“If it’s 103 outside, it may be 107 to -8 inside of your cell,” said a man who worked in the fields while imprisoned in Texas. It’s hot outside. Really, really hot.
I’m writing this newsletter from southern Louisiana, where the heat index has easily cleared 100 degrees Fahrenheit every day for the past week, with no relief in sight.
For the men picking crops on the “farm line” at Louisiana State Penitentiary, better known as Angola prison, that means a “substantial risk of injury or death,” according to a temporary restraining order granted by federal judge Brian Jackson last month. He wrote that prison officials had shown “deliberate indifference” to the risks for workers. The Fifth Circuit Court of Appeals upheld most of Jackson’s ruling weeks later, calling it “common sense” that “working for long hours in the summer sun without shade, sufficient rest, or adequate protective equipment poses serious health risks.” The rulings are supposed to force the Louisiana Department of Corrections to make changes that improve safety for incarcerated laborers.
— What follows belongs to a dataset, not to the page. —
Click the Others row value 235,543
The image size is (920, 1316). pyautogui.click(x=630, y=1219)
So far, those changes have amounted to little more than a small pop-up tent for shade, and a few tubes of sunscreen, according to reporting this week from The Lens. Advocates fighting for changes that would keep incarcerated workers safer in excessive heat said the effort was so minimal that it “borders on bad faith.”
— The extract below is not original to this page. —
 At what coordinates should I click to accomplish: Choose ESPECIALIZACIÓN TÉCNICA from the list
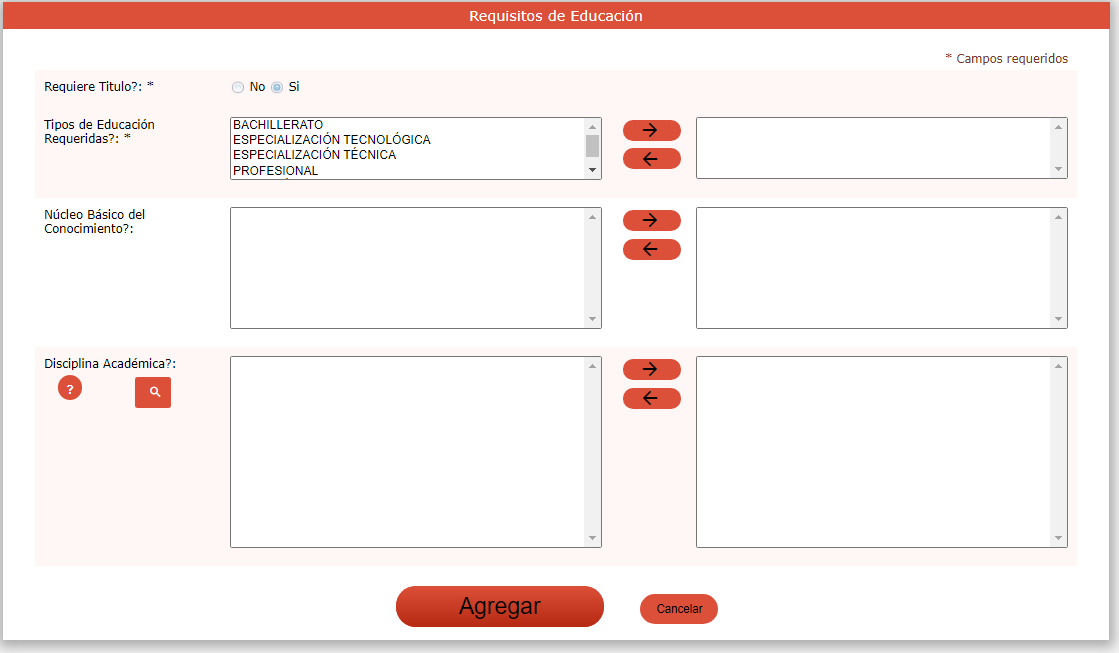314,155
Advocates fighting for changes that would keep incarcerated workers safer in excessive heat said the effort was so minimal that it “borders on bad faith.”
While Jackson did order some changes, he denied one of the primary goals of the suit — to have the farm line shut down on days when the heat index reached 88 degrees. “Agricultural labor across the South does not cease when heat index values reach 88 degrees Fahrenheit,” he wrote. The corrections department said that such a rule would effectively end the farm program, and deprive people in the prison of the fresh produce that it grows.
Samantha Kennedy, director of the Promise of Justice Initiative — the local civil rights law firm representing the workers in the suit — pushed back against the idea that labor on the farm line was comparable to agricultural work outside prison. She told me that unlike labor in the free world, farm line workers work against the threat of solitary confinement, and “while there’s a person with a gun standing 10 feet away from you telling you that you cannot stop.”
Ken Pastorick, a spokesperson for the Louisiana Department of Corrections, called those claims “patently false.” In court filings, the state said farm line laborers can work at their own pace and take breaks as needed.
The state also called it “absurd” to cease farm labor due to heat when millions of people work outside every year. It’s certainly true that many people work outside in the heat, but few return home to an unairconditioned concrete cell that’s even hotter than the outside.
“If it’s 103 outside, it may be 107 to -8 inside of your cell,” Christopher Scott told The Associated Press last month. “So, you work me hard for free in this heat, then you bring me back into my cell where I’m subjected for it to be even hotter,” Scott said of his time working on a farm line in Texas.
“So, you work me hard for free in this heat, then you bring me back into my cell where I’m subjected for it to be even hotter.”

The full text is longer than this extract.